С порозовевшими щеками, поскольку эта самая кровать была свидетелем их все более дерзких любовных игр, она поспешила налить чаю своей гостье.
— Вот, я добавила тебе немного молока. Но печенья у меня нет.
— Ничего страшного, милая, — рассеянно ответила Эрмина. — Ты придешь сегодня на ужин?
— Конечно, Лора попросила меня прийти. Смотри, какой я сейчас вяжу шарф. У меня получился этот сложный узор. Я хотела бы закончить его до завтра.
— Можешь вязать при мне; я просто хотела немного поболтать с тобой: в последнее время у нас было немного таких возможностей. Я очень боюсь садиться в самолет. Папе удалось меня напугать, рассказав столько ужасных историй об авариях. Шарлотта, если со мной случится несчастье, позаботься о детях, помоги маме их вырастить.
Казалось, Эрмина совсем отчаялась. В ее голубых глазах плескался безотчетный страх.
— Ты еще можешь отменить поездку, — сказала Шарлотта. — Никто не заставляет тебя уезжать.

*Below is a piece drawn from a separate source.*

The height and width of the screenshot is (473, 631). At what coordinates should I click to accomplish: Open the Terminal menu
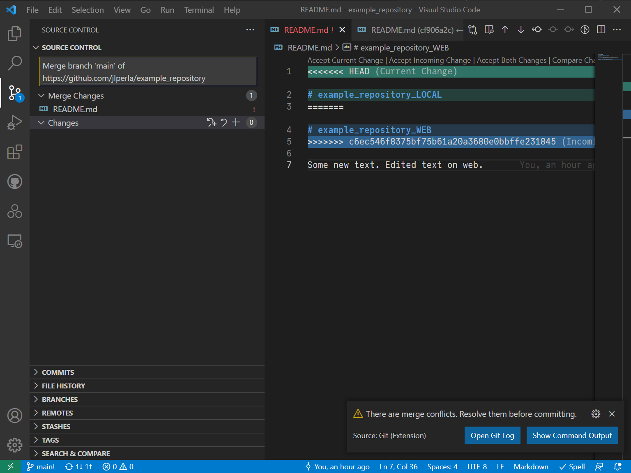(199, 10)
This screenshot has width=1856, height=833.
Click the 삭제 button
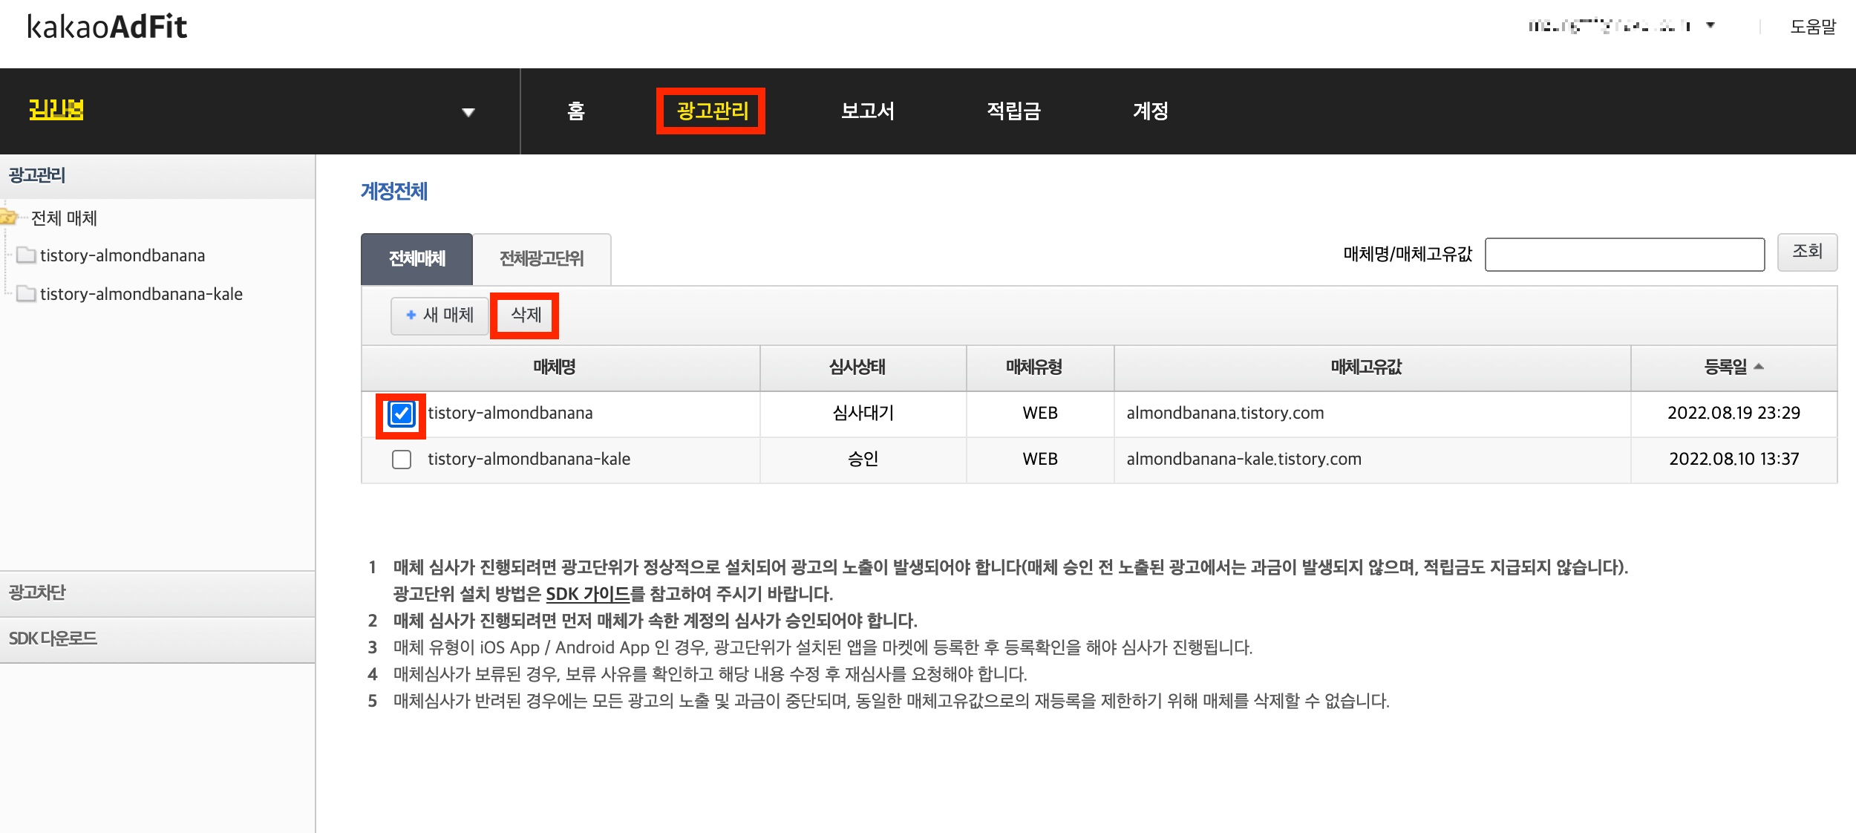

— Нет-нет, я не могу! Если бы только Бадетта смогла сопровождать меня, как было договорено! Но к сожалению, она сломала ногу на террасе Дюфферен в Квебеке.
— Это все гололед!
Усевшись внизу лестницы, старый Мало тихо заскулил. Пес пристально смотрел на ступеньки, виляя хвостом. Его поведение удивило Эрмину.
— Что с ним? Ты же не позволяешь ему подниматься на второй этаж, я надеюсь?
— Господи, нет, конечно! — заверила Шарлотта. — Наверное, печка в моей комнате слишком сильно шумит: я только что бросила в нее очень сухое полено. Мало начинает беспокоиться, когда гудит огонь. Пей чай, я схожу проверю.
Она вскочила со стула, шлепнула пса и поднялась на второй этаж. На ее лице появилась улыбка: эта ситуация ее одновременно тревожила и возбуждала. Она быстро скользнула в комнату, где Людвиг читал, вытянувшись на кровати. Он обеспокоенно взглянул на нее, поскольку она приложила палец к губам, чтобы он ничего не говорил. Но, поправив задвижку в печке, она подбежала к нему и поцеловала. Постоянный риск и пренебрежение запретами придавали остроту их отношениям.